Your assignment: Here the requirement is to repeat every record exactly, in full.

Saved entries:
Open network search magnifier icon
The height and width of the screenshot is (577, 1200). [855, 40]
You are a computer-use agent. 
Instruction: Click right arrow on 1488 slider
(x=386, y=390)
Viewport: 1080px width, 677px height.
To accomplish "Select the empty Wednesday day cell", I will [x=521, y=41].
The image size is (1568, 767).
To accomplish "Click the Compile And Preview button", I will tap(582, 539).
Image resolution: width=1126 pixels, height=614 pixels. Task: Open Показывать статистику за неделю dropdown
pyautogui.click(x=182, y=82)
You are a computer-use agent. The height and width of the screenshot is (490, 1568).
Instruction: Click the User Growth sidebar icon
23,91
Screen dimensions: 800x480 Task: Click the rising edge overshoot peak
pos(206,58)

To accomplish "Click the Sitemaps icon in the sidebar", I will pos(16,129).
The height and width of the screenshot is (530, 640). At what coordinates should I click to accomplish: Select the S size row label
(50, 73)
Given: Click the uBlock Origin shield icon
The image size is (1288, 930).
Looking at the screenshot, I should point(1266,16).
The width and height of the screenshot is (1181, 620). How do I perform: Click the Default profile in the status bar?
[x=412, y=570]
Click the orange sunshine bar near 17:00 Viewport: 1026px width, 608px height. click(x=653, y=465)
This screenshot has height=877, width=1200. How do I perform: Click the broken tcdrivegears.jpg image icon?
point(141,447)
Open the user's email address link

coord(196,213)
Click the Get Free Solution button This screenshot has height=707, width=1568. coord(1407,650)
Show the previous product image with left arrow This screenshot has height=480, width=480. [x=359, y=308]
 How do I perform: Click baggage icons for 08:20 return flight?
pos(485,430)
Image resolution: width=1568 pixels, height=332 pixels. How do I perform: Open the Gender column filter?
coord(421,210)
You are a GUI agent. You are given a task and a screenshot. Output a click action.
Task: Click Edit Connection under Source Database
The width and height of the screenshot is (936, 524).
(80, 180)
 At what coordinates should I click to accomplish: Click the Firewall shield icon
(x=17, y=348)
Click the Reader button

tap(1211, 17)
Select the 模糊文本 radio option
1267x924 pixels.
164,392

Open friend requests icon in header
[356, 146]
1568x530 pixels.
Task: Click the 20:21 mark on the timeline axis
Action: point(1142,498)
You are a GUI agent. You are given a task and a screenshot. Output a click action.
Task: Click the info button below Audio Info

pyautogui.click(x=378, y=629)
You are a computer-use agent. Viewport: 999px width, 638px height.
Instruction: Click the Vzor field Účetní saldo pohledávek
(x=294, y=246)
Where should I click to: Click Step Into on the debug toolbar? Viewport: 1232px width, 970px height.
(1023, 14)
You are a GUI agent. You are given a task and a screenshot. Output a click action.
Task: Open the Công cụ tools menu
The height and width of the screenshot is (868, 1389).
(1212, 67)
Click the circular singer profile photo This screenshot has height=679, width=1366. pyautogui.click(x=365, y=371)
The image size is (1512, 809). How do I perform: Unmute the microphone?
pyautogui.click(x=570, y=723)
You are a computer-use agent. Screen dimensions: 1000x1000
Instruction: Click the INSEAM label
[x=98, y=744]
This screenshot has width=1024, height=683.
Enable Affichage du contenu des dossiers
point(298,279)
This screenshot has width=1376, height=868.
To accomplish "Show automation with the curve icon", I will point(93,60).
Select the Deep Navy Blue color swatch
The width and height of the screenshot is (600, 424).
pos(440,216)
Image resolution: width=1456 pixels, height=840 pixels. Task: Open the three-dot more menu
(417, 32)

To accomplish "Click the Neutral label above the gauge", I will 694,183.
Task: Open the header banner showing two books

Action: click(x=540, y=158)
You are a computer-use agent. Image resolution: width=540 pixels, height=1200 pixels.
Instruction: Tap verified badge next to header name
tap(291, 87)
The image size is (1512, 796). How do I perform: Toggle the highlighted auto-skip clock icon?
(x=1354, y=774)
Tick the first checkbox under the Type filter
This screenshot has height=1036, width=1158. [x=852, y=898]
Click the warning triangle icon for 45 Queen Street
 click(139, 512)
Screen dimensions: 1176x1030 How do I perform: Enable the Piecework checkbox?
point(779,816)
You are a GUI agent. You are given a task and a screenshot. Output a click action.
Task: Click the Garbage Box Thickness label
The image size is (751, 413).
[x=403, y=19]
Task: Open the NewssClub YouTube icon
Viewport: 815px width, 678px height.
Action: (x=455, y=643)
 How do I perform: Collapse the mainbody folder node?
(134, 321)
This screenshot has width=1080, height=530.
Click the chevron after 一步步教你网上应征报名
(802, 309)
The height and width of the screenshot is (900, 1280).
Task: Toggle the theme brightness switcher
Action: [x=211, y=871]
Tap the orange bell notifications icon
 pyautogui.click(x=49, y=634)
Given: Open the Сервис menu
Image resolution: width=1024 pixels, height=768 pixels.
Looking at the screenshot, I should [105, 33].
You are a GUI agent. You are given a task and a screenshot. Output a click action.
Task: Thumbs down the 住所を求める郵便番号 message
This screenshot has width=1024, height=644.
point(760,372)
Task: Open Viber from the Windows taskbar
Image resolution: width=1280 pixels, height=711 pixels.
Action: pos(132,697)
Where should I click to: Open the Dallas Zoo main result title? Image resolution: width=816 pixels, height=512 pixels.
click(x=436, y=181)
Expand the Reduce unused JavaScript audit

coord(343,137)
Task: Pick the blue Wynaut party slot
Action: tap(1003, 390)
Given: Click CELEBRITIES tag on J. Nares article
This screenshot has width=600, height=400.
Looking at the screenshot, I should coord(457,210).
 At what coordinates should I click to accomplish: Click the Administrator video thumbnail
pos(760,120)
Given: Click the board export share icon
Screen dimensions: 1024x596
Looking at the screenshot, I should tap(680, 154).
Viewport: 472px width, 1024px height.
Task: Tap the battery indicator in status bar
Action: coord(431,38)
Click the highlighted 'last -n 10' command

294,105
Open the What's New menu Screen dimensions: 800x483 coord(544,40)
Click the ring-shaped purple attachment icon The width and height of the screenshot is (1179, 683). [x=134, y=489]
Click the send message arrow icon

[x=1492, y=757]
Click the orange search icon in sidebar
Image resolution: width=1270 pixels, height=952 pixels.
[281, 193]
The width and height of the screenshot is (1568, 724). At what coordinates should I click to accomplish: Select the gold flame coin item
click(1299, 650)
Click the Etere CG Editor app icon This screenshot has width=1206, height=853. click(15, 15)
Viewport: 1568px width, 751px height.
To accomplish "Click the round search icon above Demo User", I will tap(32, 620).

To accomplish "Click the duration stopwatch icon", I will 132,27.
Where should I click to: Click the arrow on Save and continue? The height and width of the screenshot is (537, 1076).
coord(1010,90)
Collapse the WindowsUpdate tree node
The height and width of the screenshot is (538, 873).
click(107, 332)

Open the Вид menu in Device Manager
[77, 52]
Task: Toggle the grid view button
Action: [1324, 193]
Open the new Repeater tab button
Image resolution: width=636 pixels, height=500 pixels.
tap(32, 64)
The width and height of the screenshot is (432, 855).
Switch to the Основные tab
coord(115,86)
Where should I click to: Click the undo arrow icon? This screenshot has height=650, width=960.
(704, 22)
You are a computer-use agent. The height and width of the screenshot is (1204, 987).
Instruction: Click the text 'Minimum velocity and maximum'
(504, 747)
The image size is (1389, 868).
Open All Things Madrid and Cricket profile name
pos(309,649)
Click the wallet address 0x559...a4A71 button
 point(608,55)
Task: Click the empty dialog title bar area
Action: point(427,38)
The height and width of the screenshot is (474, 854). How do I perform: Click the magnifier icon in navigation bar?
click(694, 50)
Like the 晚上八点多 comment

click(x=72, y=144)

Response box:
Open network search magnifier icon
The height and width of the screenshot is (577, 1200). [855, 40]
You are a computer-use agent. 
Instruction: Click right arrow on 1488 slider
(x=386, y=390)
Viewport: 1080px width, 677px height.
To accomplish "Select the empty Wednesday day cell", I will [x=521, y=41].
The image size is (1568, 767).
To accomplish "Click the Compile And Preview button", I will tap(582, 539).
Image resolution: width=1126 pixels, height=614 pixels. Task: Open Показывать статистику за неделю dropdown
pyautogui.click(x=182, y=82)
You are a computer-use agent. The height and width of the screenshot is (490, 1568).
Instruction: Click the User Growth sidebar icon
23,91
Screen dimensions: 800x480 Task: Click the rising edge overshoot peak
pos(206,58)

To accomplish "Click the Sitemaps icon in the sidebar", I will pos(16,129).
The height and width of the screenshot is (530, 640). At what coordinates should I click to accomplish: Select the S size row label
(50, 73)
Given: Click the uBlock Origin shield icon
The image size is (1288, 930).
Looking at the screenshot, I should point(1266,16).
The width and height of the screenshot is (1181, 620). How do I perform: Click the Default profile in the status bar?
[x=412, y=570]
Click the orange sunshine bar near 17:00 Viewport: 1026px width, 608px height. click(x=653, y=465)
This screenshot has height=877, width=1200. How do I perform: Click the broken tcdrivegears.jpg image icon?
point(141,447)
Open the user's email address link

coord(196,213)
Click the Get Free Solution button This screenshot has height=707, width=1568. coord(1407,650)
Show the previous product image with left arrow This screenshot has height=480, width=480. [x=359, y=308]
 How do I perform: Click baggage icons for 08:20 return flight?
pos(485,430)
Image resolution: width=1568 pixels, height=332 pixels. How do I perform: Open the Gender column filter?
coord(421,210)
You are a GUI agent. You are given a task and a screenshot. Output a click action.
Task: Click Edit Connection under Source Database
The width and height of the screenshot is (936, 524).
(80, 180)
 At what coordinates should I click to accomplish: Click the Firewall shield icon
(x=17, y=348)
Click the Reader button

tap(1211, 17)
Select the 模糊文本 radio option
1267x924 pixels.
164,392

Open friend requests icon in header
[356, 146]
1568x530 pixels.
Task: Click the 20:21 mark on the timeline axis
Action: point(1142,498)
You are a GUI agent. You are given a task and a screenshot. Output a click action.
Task: Click the info button below Audio Info

pyautogui.click(x=378, y=629)
You are a computer-use agent. Viewport: 999px width, 638px height.
Instruction: Click the Vzor field Účetní saldo pohledávek
(x=294, y=246)
Where should I click to: Click Step Into on the debug toolbar? Viewport: 1232px width, 970px height.
(1023, 14)
You are a GUI agent. You are given a task and a screenshot. Output a click action.
Task: Open the Công cụ tools menu
The height and width of the screenshot is (868, 1389).
(1212, 67)
Click the circular singer profile photo This screenshot has height=679, width=1366. pyautogui.click(x=365, y=371)
The image size is (1512, 809). How do I perform: Unmute the microphone?
pyautogui.click(x=570, y=723)
You are a computer-use agent. Screen dimensions: 1000x1000
Instruction: Click the INSEAM label
[x=98, y=744]
This screenshot has width=1024, height=683.
Enable Affichage du contenu des dossiers
point(298,279)
This screenshot has width=1376, height=868.
To accomplish "Show automation with the curve icon", I will point(93,60).
Select the Deep Navy Blue color swatch
The width and height of the screenshot is (600, 424).
pos(440,216)
Image resolution: width=1456 pixels, height=840 pixels. Task: Open the three-dot more menu
(417, 32)

To accomplish "Click the Neutral label above the gauge", I will 694,183.
Task: Open the header banner showing two books

Action: click(x=540, y=158)
You are a computer-use agent. Image resolution: width=540 pixels, height=1200 pixels.
Instruction: Tap verified badge next to header name
tap(291, 87)
The image size is (1512, 796). How do I perform: Toggle the highlighted auto-skip clock icon?
(x=1354, y=774)
Tick the first checkbox under the Type filter
This screenshot has height=1036, width=1158. [x=852, y=898]
Click the warning triangle icon for 45 Queen Street
 click(139, 512)
Screen dimensions: 1176x1030 How do I perform: Enable the Piecework checkbox?
point(779,816)
You are a GUI agent. You are given a task and a screenshot. Output a click action.
Task: Click the Garbage Box Thickness label
The image size is (751, 413).
[x=403, y=19]
Task: Open the NewssClub YouTube icon
Viewport: 815px width, 678px height.
Action: (x=455, y=643)
 How do I perform: Collapse the mainbody folder node?
(134, 321)
This screenshot has width=1080, height=530.
Click the chevron after 一步步教你网上应征报名
(802, 309)
The height and width of the screenshot is (900, 1280).
Task: Toggle the theme brightness switcher
Action: [x=211, y=871]
Tap the orange bell notifications icon
 pyautogui.click(x=49, y=634)
Given: Open the Сервис menu
Image resolution: width=1024 pixels, height=768 pixels.
Looking at the screenshot, I should [105, 33].
You are a GUI agent. You are given a task and a screenshot. Output a click action.
Task: Thumbs down the 住所を求める郵便番号 message
This screenshot has width=1024, height=644.
point(760,372)
Task: Open Viber from the Windows taskbar
Image resolution: width=1280 pixels, height=711 pixels.
Action: pos(132,697)
Where should I click to: Open the Dallas Zoo main result title? Image resolution: width=816 pixels, height=512 pixels.
click(x=436, y=181)
Expand the Reduce unused JavaScript audit

coord(343,137)
Task: Pick the blue Wynaut party slot
Action: tap(1003, 390)
Given: Click CELEBRITIES tag on J. Nares article
This screenshot has width=600, height=400.
Looking at the screenshot, I should coord(457,210).
 At what coordinates should I click to accomplish: Click the Administrator video thumbnail
pos(760,120)
Given: Click the board export share icon
Screen dimensions: 1024x596
Looking at the screenshot, I should tap(680, 154).
Viewport: 472px width, 1024px height.
Task: Tap the battery indicator in status bar
Action: coord(431,38)
Click the highlighted 'last -n 10' command

294,105
Open the What's New menu Screen dimensions: 800x483 coord(544,40)
Click the ring-shaped purple attachment icon The width and height of the screenshot is (1179, 683). [x=134, y=489]
Click the send message arrow icon

[x=1492, y=757]
Click the orange search icon in sidebar
Image resolution: width=1270 pixels, height=952 pixels.
[281, 193]
The width and height of the screenshot is (1568, 724). At what coordinates should I click to accomplish: Select the gold flame coin item
click(1299, 650)
Click the Etere CG Editor app icon This screenshot has width=1206, height=853. click(15, 15)
Viewport: 1568px width, 751px height.
To accomplish "Click the round search icon above Demo User", I will tap(32, 620).

To accomplish "Click the duration stopwatch icon", I will 132,27.
Where should I click to: Click the arrow on Save and continue? The height and width of the screenshot is (537, 1076).
coord(1010,90)
Collapse the WindowsUpdate tree node
The height and width of the screenshot is (538, 873).
click(107, 332)

Open the Вид menu in Device Manager
[77, 52]
Task: Toggle the grid view button
Action: [1324, 193]
Open the new Repeater tab button
Image resolution: width=636 pixels, height=500 pixels.
tap(32, 64)
The width and height of the screenshot is (432, 855).
Switch to the Основные tab
coord(115,86)
Where should I click to: Click the undo arrow icon? This screenshot has height=650, width=960.
(704, 22)
You are a computer-use agent. The height and width of the screenshot is (1204, 987).
Instruction: Click the text 'Minimum velocity and maximum'
(504, 747)
The image size is (1389, 868).
Open All Things Madrid and Cricket profile name
pos(309,649)
Click the wallet address 0x559...a4A71 button
 point(608,55)
Task: Click the empty dialog title bar area
Action: point(427,38)
The height and width of the screenshot is (474, 854). How do I perform: Click the magnifier icon in navigation bar?
click(694, 50)
Like the 晚上八点多 comment

click(x=72, y=144)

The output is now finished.